--- begin Material for this task ---

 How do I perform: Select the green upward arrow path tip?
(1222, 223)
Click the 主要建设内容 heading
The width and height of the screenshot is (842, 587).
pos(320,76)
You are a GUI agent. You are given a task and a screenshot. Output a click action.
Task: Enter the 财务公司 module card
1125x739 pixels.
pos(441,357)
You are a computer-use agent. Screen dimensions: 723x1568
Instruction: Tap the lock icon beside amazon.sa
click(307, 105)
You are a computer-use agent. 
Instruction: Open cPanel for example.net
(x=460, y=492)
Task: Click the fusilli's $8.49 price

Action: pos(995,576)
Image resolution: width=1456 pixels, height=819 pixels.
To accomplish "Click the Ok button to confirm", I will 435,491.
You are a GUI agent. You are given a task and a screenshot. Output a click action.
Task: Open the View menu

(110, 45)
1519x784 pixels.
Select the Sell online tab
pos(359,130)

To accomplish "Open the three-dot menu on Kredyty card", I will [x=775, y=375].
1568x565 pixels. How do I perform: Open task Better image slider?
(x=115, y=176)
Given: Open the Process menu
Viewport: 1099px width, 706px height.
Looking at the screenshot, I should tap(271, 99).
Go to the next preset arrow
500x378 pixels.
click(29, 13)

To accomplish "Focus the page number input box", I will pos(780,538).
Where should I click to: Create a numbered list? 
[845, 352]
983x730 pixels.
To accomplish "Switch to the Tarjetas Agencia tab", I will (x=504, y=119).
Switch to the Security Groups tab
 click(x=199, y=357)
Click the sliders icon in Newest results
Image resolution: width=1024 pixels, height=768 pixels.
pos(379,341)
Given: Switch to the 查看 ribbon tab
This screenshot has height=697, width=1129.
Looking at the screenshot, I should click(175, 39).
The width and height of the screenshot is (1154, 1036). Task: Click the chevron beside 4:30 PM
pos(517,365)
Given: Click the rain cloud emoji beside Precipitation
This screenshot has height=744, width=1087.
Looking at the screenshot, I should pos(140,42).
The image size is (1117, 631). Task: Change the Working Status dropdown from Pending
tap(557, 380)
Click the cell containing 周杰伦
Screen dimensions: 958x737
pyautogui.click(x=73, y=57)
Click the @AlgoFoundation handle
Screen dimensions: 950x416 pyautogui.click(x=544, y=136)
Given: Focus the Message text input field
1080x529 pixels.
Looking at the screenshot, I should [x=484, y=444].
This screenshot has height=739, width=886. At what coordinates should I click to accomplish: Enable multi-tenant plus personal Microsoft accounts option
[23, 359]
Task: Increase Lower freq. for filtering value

--- end Material for this task ---

> **Task**:
Copy every one of the entries above word for word, without changing anything.

> **Exercise response**:
 How do I perform: Select the green upward arrow path tip?
(1222, 223)
Click the 主要建设内容 heading
The width and height of the screenshot is (842, 587).
pos(320,76)
You are a GUI agent. You are given a task and a screenshot. Output a click action.
Task: Enter the 财务公司 module card
1125x739 pixels.
pos(441,357)
You are a computer-use agent. Screen dimensions: 723x1568
Instruction: Tap the lock icon beside amazon.sa
click(307, 105)
You are a computer-use agent. 
Instruction: Open cPanel for example.net
(x=460, y=492)
Task: Click the fusilli's $8.49 price

Action: pos(995,576)
Image resolution: width=1456 pixels, height=819 pixels.
To accomplish "Click the Ok button to confirm", I will 435,491.
You are a GUI agent. You are given a task and a screenshot. Output a click action.
Task: Open the View menu

(110, 45)
1519x784 pixels.
Select the Sell online tab
pos(359,130)

To accomplish "Open the three-dot menu on Kredyty card", I will [x=775, y=375].
1568x565 pixels. How do I perform: Open task Better image slider?
(x=115, y=176)
Given: Open the Process menu
Viewport: 1099px width, 706px height.
Looking at the screenshot, I should tap(271, 99).
Go to the next preset arrow
500x378 pixels.
click(29, 13)

To accomplish "Focus the page number input box", I will pos(780,538).
Where should I click to: Create a numbered list? 
[845, 352]
983x730 pixels.
To accomplish "Switch to the Tarjetas Agencia tab", I will (x=504, y=119).
Switch to the Security Groups tab
 click(x=199, y=357)
Click the sliders icon in Newest results
Image resolution: width=1024 pixels, height=768 pixels.
pos(379,341)
Given: Switch to the 查看 ribbon tab
This screenshot has height=697, width=1129.
Looking at the screenshot, I should click(175, 39).
The width and height of the screenshot is (1154, 1036). Task: Click the chevron beside 4:30 PM
pos(517,365)
Given: Click the rain cloud emoji beside Precipitation
This screenshot has height=744, width=1087.
Looking at the screenshot, I should pos(140,42).
The image size is (1117, 631). Task: Change the Working Status dropdown from Pending
tap(557, 380)
Click the cell containing 周杰伦
Screen dimensions: 958x737
pyautogui.click(x=73, y=57)
Click the @AlgoFoundation handle
Screen dimensions: 950x416 pyautogui.click(x=544, y=136)
Given: Focus the Message text input field
1080x529 pixels.
Looking at the screenshot, I should [x=484, y=444].
This screenshot has height=739, width=886. At what coordinates should I click to accomplish: Enable multi-tenant plus personal Microsoft accounts option
[23, 359]
Task: Increase Lower freq. for filtering value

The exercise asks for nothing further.